Baby denied medical treatment dies
Celine Hagbard PHRI 23/06/2020
The Israeli Annexation Plan, announced last month by Israeli authorities, and put into practice this month, has apparently claimed its first victim, as a Palestinian baby scheduled for a lifesaving operation in Israel was denied a permit by Israeli authorities who run the West Bank and Gaza under martial law. The eight-month-old infant from the Gaza Strip was the first to die under this new system of closure and annexation – but the Physicians for Human Rights-Israel (PHRI) warn that he will not be the last.
Omar Yaghi, with a cardiac condition, died on Thursday after Israeli military officials denied his family the access to go to Israel for his scheduled May 24th surgery at Sheba Medical Center.

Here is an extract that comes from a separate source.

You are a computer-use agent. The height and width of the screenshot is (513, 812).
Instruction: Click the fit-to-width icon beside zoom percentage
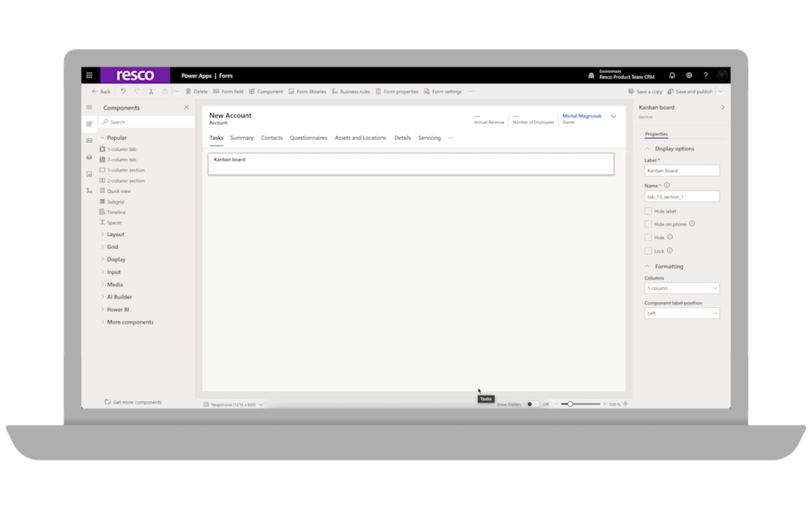625,404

The stated reason for the denial of his travel was the cessation of coordination between the Palestinian Civil Affairs Committee (PCAC) – a part of the Palestinian Authority (PA) – and the Israeli military authorities which control all access to the West Bank and Gaza, and all internal roadways and travel.
Israeli authorities have long used an antiquated and nearly-impossible to navigate ‘permit’ system which requires Palestinians who need medical care to go to a military base and wait for hours or days to try to get a permit to reach the hospital. This system has cost hundreds of lives over the years, and now, with the Palestinian Authority pulling its implicit consent for this martial law, there are no permits being issued and therefore, no travel for medical care. The problem lies not with the Palestinian Authority, however, as most media have tried to claim, but with Israel, which has an obligation under international law and the Fourth Geneva Convention to provide the means for the population under its military’s occupation since 1967 to be allowed freedom of access to medical care.